- _TO DO_
Please restate every record below word for word.

####

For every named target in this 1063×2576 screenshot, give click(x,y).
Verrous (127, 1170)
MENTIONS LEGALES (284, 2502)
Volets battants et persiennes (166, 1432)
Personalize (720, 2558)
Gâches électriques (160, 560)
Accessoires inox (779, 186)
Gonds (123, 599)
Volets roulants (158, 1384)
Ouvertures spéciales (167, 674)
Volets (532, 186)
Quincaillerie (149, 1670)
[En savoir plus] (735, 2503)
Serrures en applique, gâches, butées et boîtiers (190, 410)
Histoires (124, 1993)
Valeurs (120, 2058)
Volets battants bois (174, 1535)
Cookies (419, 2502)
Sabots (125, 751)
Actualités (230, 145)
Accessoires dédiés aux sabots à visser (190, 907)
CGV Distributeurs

####

- _SOLUTION TO THE EXERCISE_
For every named target in this 1063×2576 screenshot, give click(x,y).
Verrous (127, 1170)
MENTIONS LEGALES (284, 2502)
Volets battants et persiennes (166, 1432)
Personalize (720, 2558)
Gâches électriques (160, 560)
Accessoires inox (779, 186)
Gonds (123, 599)
Volets roulants (158, 1384)
Ouvertures spéciales (167, 674)
Volets (532, 186)
Quincaillerie (149, 1670)
[En savoir plus] (735, 2503)
Serrures en applique, gâches, butées et boîtiers (190, 410)
Histoires (124, 1993)
Valeurs (120, 2058)
Volets battants bois (174, 1535)
Cookies (419, 2502)
Sabots (125, 751)
Actualités (230, 145)
Accessoires dédiés aux sabots à visser (190, 907)
CGV Distributeurs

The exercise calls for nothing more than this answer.